■ How to complete this task ■
Find the number of lines below in which the word "agent" appears, and write that number only.

**** Listed records ****

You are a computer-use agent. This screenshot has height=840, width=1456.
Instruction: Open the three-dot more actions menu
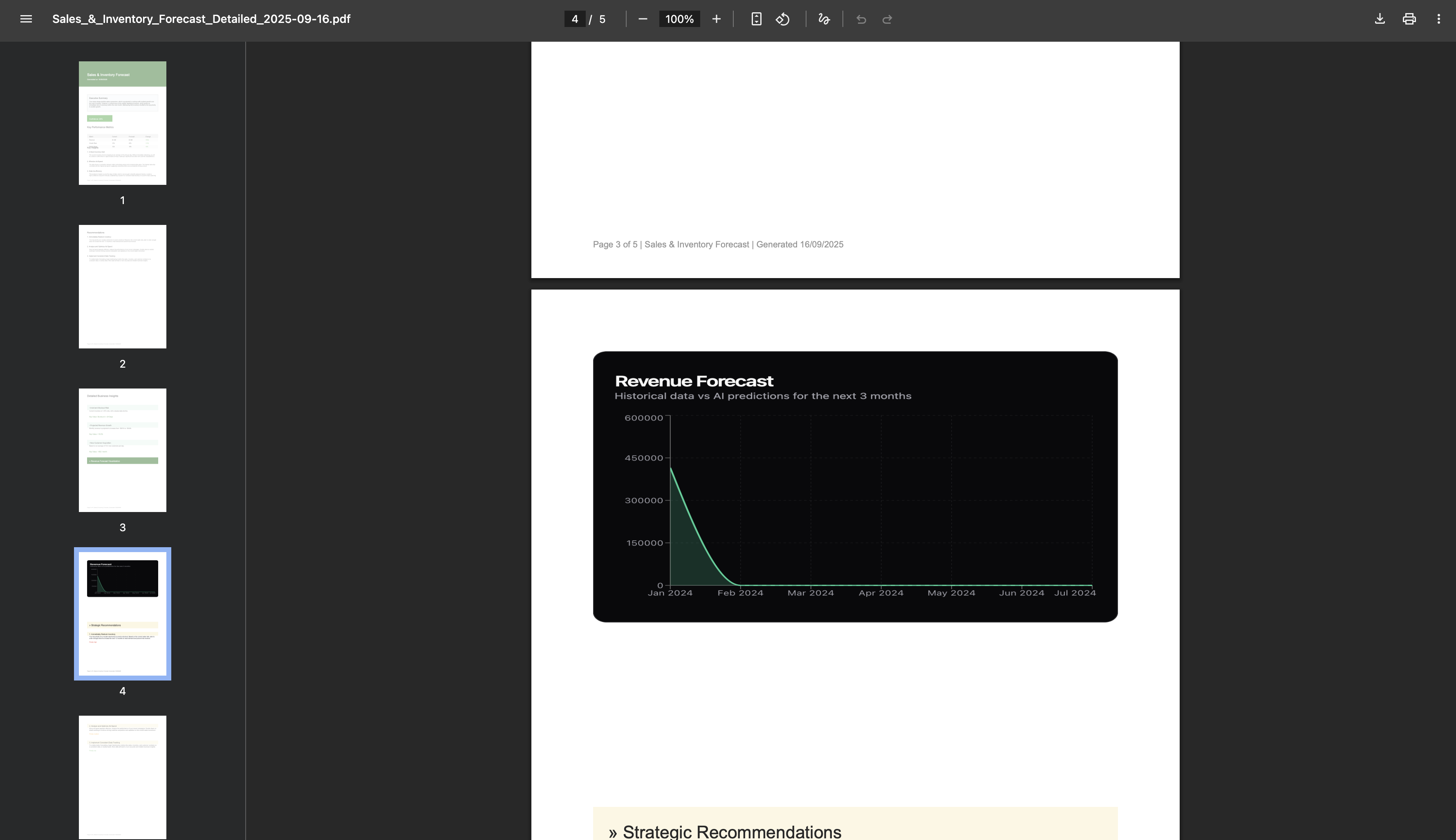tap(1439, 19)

****
**** Listed records ****

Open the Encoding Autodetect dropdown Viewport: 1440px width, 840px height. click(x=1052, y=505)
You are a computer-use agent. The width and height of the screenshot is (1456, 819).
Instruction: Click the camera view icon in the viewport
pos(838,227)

****

■ Expected output ■
2